Get out the world's smallest violin.

The New York Times is reporting this morning that the 'Palestinian Authority' is having trouble finding a bank to transfer money for it. So even if people want to donate to the 'Palestinian Authority' they cannot do so. It seems that the United States government is threatening all kinds of legal problems for anyone who wants to help Hamastan out.

The United States Treasury last month barred almost all financial dealings with the Palestinian Authority in response to Hamas's rise to power, under a federal law that makes it a crime to provide funds to terrorist groups.

That has rattled local banks, which are tied to the American banking system. The banks abruptly stopped handling even basic wire transfers needed for the authority to receive money donated by foreign countries.

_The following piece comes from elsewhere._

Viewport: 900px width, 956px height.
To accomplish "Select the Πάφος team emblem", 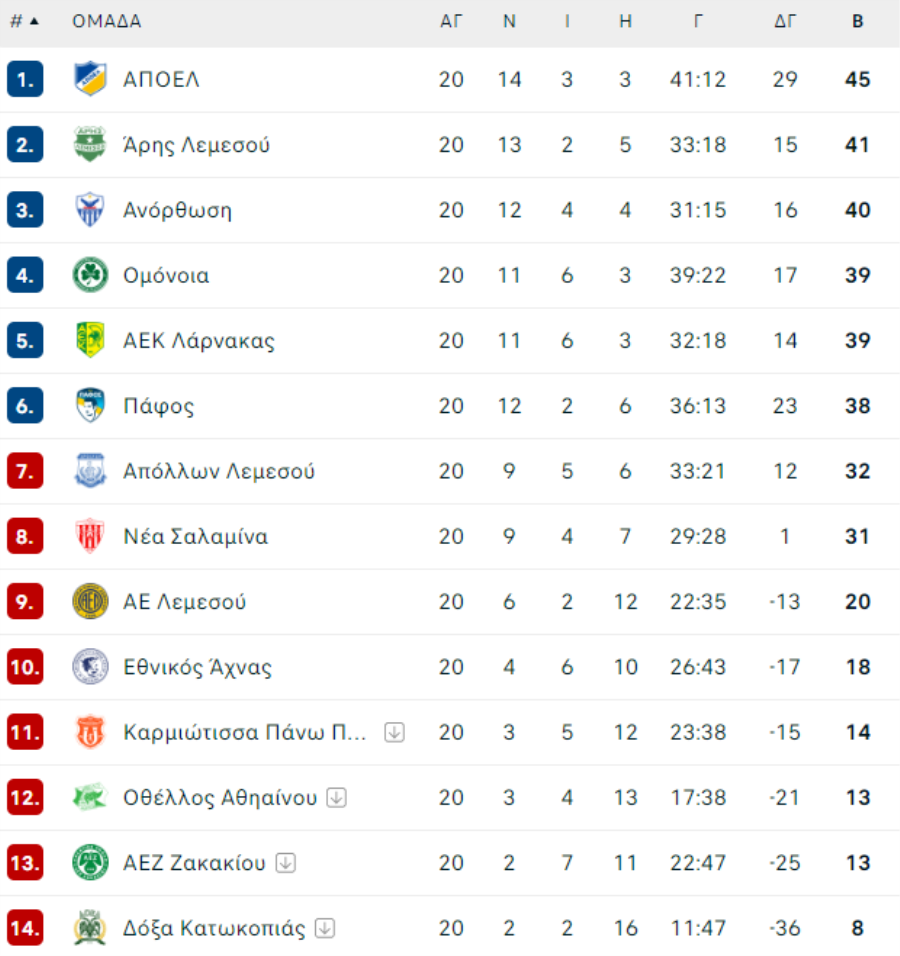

In recent weeks Arab countries, coordinated by the Arab League in Cairo, have raised more than $70 million. But so far, Palestinian officials say, no bank has been willing to move the money to the West Bank or the Gaza Strip, wary of legal entanglements with the United States.

Ismail Haniya, the Palestinian prime minister and a leader of Hamas, said Wednesday that the government could begin paying overdue salaries, which are now two months late, if the money reached the Palestinian Authority's bank accounts.

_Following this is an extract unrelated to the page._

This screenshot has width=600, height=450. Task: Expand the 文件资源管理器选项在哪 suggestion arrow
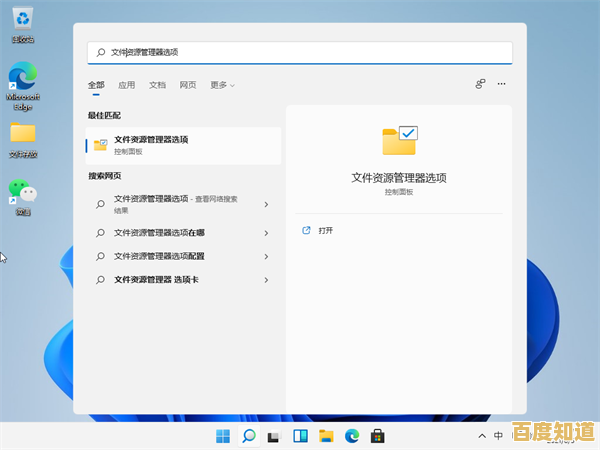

"The problem is not with raising money," Mr. Haniya said at a news conference in Gaza City. "The problem is how to transfer this money to the Palestinians."

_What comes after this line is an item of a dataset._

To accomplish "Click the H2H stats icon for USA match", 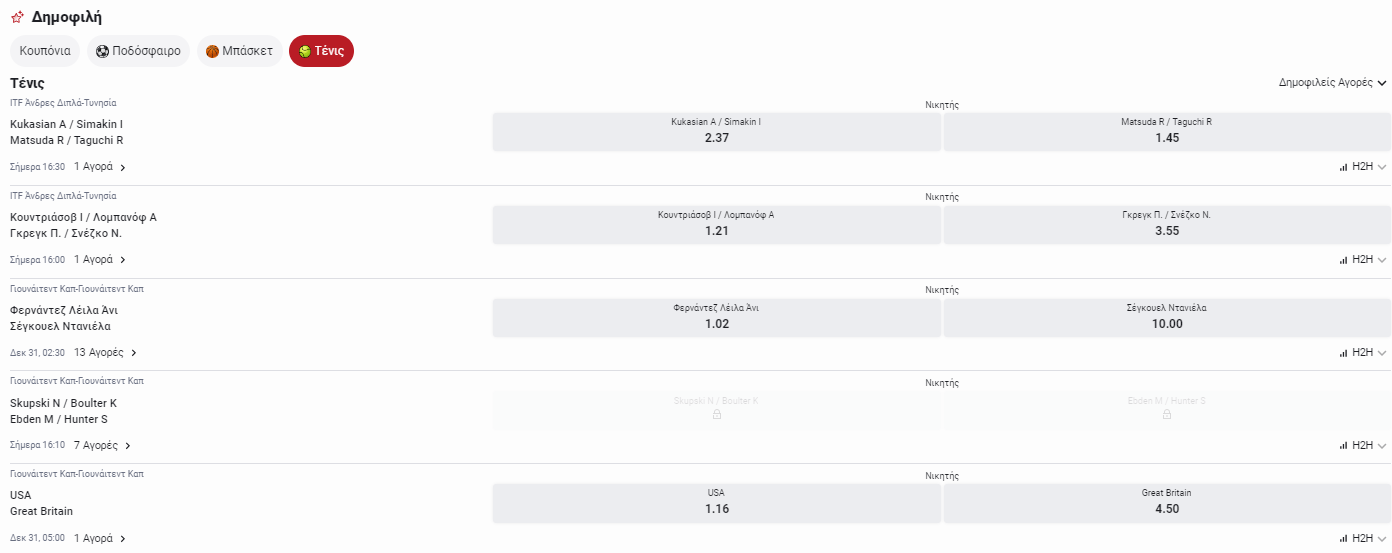I will (1344, 538).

Mr. Haniya accused the United States of putting pressure on the banks "so that the money we have collected does not reach citizens or civil servants." Hamas says it will not bow to political pressure from Israel or the West. But without money from abroad, it is not clear how the Palestinian Authority can function.


American diplomats say the United States is not directly putting pressure on the banks. But the Treasury has publicized the government's position that Hamas is a terrorist organization and that financial transactions with the Palestinian Authority are barred. There are a few exceptions to the ban, including dealings with the Palestinian Authority president, Mahmoud Abbas, who opposes violence against Israel and supports peace talks.

"Generally speaking, if an organization or individual is facilitating direct fund-raising for Hamas, they open themselves up to action by the United States," said Molly Millerwise, a spokeswoman for the Treasury in Washington.

On Tuesday, Stuart Levey, the under secretary for terrorism and financial intelligence at the Treasury, was in Israel to meet with senior Israeli officials on how to prevent money from reaching designated terrorist groups, the United States Embassy said.


The United States government lacks legal jurisdiction over financial transactions abroad if no American citizens or institutions are involved. But many Middle Eastern banks have branches in the United States or have business relationships with American banks to handle international transactions.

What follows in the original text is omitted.